Homes typically either have rafters or pre-engineered trusses, though many structural designs exist. A home with pre-engineered trusses is more than strong enough to bear a solar installation, though many homes with rafters will also pass muster. Roofs with rafters that span a very wide distance, or alternative roof designs, may need to be analyzed by a qualified engineer before a local jurisdiction will issue a permit for solar installation. In the worst case, roofs may require reinforcement before solar is added. Sunlight Solar provides engineering and reinforcement services, ensuring that all aspects of the project managed effectively and are subject to rigorous quality standards.
You may have the sunniest and most structurally sound roof in your neighborhood, but if your neighborhood’s utility doesn’t offer a net metering program you will not be able to maximize the return on your solar investment. Net metering is a process that allows you to offset your consumption (the electricity that you draw from the grid) by your production (the electricity that you produce with your solar system). Call or visit your utility’s website for information about their net metering offerings. For more information about how net metering works, see our Solar Learning Center article dedicated to this topic.

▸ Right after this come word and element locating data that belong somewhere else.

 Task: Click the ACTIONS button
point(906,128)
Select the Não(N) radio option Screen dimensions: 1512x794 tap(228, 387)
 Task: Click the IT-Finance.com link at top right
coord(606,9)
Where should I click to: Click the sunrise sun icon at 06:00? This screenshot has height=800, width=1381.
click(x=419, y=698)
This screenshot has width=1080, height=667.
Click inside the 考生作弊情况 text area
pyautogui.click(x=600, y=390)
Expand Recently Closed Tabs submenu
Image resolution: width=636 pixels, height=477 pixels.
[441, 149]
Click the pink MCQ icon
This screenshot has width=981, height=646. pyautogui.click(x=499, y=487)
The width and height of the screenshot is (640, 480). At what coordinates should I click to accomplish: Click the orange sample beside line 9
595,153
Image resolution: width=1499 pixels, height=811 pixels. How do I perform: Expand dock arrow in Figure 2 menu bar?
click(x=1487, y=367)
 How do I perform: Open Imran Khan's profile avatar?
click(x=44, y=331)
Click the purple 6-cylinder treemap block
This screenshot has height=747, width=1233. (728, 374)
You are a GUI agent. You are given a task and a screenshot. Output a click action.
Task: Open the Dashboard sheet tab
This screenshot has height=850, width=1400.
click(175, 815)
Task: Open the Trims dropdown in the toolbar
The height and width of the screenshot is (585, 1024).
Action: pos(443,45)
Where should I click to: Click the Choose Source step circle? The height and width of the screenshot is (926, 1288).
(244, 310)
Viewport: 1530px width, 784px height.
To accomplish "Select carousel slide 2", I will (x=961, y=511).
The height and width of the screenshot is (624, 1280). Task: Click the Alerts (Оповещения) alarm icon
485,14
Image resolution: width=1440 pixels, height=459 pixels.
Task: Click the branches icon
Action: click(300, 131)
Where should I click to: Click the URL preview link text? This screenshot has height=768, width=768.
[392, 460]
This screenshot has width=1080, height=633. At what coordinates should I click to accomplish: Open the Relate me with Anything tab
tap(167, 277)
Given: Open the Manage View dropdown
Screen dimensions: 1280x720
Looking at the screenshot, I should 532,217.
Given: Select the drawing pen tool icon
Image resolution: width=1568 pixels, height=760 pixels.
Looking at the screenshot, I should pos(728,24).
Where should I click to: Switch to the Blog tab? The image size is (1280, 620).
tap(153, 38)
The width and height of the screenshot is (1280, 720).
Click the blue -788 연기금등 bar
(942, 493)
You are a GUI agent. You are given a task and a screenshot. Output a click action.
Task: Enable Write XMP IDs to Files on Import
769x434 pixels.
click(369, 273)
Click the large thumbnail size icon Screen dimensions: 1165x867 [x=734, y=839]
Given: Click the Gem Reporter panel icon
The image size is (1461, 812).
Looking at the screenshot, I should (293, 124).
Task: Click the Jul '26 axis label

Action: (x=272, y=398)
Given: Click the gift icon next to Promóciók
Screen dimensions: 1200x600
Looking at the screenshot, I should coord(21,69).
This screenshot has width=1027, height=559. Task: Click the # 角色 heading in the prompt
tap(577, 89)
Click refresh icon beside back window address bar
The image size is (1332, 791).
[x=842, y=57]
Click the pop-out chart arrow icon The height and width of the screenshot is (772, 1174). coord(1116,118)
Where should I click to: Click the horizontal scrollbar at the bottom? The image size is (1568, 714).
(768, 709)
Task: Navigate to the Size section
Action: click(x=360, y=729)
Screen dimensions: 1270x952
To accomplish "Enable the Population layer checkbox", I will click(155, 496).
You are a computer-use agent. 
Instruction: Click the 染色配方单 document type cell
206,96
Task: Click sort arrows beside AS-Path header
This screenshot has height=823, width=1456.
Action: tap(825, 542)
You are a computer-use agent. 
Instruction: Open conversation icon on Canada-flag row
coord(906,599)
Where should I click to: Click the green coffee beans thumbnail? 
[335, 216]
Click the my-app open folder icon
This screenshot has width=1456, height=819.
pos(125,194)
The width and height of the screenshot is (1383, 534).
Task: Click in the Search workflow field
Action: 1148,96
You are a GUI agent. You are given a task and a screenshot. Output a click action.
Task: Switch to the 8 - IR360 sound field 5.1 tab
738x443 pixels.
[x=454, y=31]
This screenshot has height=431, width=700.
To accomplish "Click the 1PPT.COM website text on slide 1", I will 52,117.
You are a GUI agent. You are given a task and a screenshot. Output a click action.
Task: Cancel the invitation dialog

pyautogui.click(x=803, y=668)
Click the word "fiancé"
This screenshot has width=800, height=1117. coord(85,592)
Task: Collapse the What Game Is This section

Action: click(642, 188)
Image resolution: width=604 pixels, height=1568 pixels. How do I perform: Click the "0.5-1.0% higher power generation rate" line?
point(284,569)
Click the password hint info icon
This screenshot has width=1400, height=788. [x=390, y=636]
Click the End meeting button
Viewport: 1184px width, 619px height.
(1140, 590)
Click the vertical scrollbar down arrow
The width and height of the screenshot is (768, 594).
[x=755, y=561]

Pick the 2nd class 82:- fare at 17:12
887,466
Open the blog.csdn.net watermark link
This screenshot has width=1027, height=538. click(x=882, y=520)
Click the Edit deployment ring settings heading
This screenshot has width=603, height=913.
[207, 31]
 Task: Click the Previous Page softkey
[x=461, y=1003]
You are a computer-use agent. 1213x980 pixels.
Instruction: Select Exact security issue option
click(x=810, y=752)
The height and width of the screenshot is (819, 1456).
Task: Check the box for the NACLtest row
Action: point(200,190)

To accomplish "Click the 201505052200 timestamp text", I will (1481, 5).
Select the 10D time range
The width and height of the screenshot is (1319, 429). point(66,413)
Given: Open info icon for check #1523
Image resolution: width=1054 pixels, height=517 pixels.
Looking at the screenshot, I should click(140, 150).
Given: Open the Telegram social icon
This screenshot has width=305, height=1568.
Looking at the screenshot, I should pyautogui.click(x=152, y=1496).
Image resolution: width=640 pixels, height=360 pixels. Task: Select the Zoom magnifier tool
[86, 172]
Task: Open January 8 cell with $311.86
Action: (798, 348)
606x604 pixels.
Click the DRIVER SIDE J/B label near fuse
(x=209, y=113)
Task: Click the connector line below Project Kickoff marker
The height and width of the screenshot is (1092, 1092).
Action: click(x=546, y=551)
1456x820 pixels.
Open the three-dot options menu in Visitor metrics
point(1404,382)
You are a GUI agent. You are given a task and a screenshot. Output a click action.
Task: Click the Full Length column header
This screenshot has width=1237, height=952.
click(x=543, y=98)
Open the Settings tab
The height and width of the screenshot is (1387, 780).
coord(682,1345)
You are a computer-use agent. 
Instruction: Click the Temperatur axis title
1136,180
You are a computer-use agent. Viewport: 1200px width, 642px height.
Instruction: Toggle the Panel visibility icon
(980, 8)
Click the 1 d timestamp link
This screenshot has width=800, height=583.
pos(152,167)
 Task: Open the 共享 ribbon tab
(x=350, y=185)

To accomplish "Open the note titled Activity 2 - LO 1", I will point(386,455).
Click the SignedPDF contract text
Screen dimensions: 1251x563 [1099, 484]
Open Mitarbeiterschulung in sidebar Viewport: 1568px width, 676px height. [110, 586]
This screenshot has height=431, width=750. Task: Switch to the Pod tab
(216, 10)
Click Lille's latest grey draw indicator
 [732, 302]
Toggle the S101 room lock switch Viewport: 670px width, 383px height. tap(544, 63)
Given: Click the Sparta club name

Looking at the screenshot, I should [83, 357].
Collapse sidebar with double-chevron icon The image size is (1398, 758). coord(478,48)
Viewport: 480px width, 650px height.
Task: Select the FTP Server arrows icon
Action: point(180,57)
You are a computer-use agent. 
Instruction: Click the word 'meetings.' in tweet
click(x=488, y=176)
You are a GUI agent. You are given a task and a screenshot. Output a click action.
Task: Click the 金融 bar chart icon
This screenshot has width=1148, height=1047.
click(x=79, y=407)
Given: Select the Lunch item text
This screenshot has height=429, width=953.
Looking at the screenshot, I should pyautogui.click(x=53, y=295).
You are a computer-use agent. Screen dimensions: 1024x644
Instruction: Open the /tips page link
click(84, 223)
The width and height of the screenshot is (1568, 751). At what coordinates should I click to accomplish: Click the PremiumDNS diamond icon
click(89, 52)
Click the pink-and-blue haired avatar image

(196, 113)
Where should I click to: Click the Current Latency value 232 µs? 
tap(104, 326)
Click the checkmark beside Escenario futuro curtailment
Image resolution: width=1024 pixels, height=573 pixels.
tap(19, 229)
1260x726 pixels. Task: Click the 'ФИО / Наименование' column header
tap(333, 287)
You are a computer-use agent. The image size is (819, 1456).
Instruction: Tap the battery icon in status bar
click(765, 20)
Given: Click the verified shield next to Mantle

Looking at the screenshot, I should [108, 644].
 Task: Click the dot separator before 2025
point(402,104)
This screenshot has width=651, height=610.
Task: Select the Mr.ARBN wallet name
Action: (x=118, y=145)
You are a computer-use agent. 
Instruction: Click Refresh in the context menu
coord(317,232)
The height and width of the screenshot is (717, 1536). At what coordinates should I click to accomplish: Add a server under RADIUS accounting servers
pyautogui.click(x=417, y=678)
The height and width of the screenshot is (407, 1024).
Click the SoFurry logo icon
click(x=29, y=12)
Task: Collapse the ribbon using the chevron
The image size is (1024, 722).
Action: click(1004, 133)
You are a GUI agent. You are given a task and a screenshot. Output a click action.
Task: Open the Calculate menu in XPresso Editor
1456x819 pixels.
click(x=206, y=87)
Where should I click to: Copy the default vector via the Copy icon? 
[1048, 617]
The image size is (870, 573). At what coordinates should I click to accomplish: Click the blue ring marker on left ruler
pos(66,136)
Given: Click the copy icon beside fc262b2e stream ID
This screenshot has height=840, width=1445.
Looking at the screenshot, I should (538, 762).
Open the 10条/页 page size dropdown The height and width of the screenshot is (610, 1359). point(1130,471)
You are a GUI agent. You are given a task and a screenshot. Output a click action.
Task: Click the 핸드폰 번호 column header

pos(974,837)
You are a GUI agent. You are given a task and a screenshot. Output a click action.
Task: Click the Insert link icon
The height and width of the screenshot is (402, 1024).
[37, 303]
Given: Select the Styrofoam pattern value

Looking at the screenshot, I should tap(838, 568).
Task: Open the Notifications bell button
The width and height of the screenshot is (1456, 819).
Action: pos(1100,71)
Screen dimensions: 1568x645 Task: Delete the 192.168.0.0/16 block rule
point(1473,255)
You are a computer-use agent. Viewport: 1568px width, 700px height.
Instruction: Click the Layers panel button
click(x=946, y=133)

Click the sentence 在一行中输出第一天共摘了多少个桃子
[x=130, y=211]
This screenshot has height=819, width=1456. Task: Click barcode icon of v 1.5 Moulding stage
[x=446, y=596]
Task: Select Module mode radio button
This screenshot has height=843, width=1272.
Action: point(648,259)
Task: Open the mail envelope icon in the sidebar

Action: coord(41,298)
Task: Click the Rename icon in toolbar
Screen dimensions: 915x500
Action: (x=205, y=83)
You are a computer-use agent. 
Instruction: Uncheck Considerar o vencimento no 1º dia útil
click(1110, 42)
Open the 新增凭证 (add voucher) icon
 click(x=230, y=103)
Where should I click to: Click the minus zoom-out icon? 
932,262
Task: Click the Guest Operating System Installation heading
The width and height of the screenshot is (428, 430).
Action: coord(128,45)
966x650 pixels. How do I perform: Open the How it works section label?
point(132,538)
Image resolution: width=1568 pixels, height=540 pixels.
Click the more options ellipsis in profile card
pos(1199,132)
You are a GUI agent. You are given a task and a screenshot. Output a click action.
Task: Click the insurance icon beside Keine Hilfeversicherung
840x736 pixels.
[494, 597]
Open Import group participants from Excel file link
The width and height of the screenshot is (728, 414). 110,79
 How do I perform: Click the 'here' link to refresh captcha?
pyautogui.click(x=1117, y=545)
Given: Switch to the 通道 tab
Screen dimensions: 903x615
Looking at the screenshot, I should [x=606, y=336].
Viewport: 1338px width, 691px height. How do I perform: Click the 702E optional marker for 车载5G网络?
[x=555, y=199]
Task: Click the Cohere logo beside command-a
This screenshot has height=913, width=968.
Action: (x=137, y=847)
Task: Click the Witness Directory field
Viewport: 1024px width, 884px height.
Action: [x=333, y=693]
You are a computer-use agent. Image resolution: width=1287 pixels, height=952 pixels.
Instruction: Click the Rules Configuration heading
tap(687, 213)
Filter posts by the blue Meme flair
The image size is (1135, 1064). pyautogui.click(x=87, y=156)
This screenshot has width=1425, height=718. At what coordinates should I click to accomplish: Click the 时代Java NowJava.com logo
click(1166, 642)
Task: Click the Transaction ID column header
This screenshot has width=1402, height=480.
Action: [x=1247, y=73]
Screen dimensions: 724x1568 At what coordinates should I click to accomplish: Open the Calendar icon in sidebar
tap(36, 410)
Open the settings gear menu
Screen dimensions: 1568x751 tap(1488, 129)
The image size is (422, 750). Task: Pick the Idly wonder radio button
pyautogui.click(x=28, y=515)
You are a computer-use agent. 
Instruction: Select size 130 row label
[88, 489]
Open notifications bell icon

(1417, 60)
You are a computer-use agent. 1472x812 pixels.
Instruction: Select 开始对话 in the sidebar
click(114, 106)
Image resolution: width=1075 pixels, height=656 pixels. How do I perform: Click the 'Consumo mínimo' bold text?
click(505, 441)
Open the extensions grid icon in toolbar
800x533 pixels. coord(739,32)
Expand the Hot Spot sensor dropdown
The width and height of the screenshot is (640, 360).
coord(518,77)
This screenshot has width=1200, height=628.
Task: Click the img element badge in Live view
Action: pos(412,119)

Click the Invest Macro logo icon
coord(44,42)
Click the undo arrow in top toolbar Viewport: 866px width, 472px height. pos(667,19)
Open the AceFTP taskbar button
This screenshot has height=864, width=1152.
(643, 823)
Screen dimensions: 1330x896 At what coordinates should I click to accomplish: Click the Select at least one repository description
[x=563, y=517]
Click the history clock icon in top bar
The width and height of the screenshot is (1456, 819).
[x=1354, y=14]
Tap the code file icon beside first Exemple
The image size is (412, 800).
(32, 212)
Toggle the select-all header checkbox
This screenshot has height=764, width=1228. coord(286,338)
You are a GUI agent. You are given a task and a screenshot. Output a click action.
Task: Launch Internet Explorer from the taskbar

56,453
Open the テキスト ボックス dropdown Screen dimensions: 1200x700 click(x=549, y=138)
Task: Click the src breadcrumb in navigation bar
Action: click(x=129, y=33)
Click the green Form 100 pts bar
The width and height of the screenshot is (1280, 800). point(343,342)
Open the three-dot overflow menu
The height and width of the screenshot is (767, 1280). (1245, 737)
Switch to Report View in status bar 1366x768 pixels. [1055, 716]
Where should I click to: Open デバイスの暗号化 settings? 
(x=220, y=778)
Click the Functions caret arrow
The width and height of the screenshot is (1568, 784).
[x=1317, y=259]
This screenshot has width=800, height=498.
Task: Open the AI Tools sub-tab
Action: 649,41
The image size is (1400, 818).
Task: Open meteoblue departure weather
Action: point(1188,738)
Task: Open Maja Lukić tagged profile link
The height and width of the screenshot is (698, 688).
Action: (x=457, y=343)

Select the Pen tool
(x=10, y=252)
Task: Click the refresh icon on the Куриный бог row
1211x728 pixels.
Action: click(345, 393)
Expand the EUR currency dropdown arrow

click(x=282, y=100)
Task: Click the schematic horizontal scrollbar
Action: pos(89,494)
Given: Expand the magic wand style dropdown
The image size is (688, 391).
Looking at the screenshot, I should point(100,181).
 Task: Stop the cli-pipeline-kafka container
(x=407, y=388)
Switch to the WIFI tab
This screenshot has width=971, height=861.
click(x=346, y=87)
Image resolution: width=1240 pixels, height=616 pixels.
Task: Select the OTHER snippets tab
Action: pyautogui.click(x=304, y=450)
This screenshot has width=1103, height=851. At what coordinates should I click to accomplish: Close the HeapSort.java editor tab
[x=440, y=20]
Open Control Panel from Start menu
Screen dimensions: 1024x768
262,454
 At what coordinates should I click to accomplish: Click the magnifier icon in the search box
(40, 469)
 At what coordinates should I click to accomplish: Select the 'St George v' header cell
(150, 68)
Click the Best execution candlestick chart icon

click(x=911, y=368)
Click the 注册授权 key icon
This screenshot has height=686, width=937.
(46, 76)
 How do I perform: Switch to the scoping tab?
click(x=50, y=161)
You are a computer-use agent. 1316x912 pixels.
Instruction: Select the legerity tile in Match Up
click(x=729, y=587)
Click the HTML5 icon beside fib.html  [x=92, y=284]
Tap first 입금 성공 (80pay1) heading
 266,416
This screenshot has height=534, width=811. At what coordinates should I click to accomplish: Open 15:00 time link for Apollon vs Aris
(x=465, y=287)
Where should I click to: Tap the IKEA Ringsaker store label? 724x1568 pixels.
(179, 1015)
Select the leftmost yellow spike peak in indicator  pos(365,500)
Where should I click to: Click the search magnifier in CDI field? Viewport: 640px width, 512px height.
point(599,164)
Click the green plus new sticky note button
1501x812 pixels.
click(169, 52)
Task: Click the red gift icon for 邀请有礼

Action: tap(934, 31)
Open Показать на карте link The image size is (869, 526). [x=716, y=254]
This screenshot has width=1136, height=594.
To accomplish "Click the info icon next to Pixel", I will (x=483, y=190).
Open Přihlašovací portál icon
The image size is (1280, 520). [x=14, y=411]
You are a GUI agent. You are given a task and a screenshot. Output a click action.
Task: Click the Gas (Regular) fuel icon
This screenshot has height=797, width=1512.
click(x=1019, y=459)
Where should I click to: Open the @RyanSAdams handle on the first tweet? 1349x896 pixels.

In addition to having access to net metering, the utility company may determine whether you are eligible for local incentives or grants. Many utilities offer grants for the installation of solar on businesses or rural properties, and third parties may offer incentives to the customers of specific utility companies. For more information about the incentives available in your area, please see our residential solar page.
HOA and Historical District
Beyond any physical characteristic of your home or electrical service, homeowners associations (HOAs) and historical districts are the final common obstacle that can affect your ability to install solar. Some HOAs permit solar, especially in places like Oregon, where they are legally obligated to do so. However, more restrictive HOAs and historical districts may not permit solar at all. If you live in an area with an HOA or historical district, you can often learn about its solar policy by calling or visiting its website.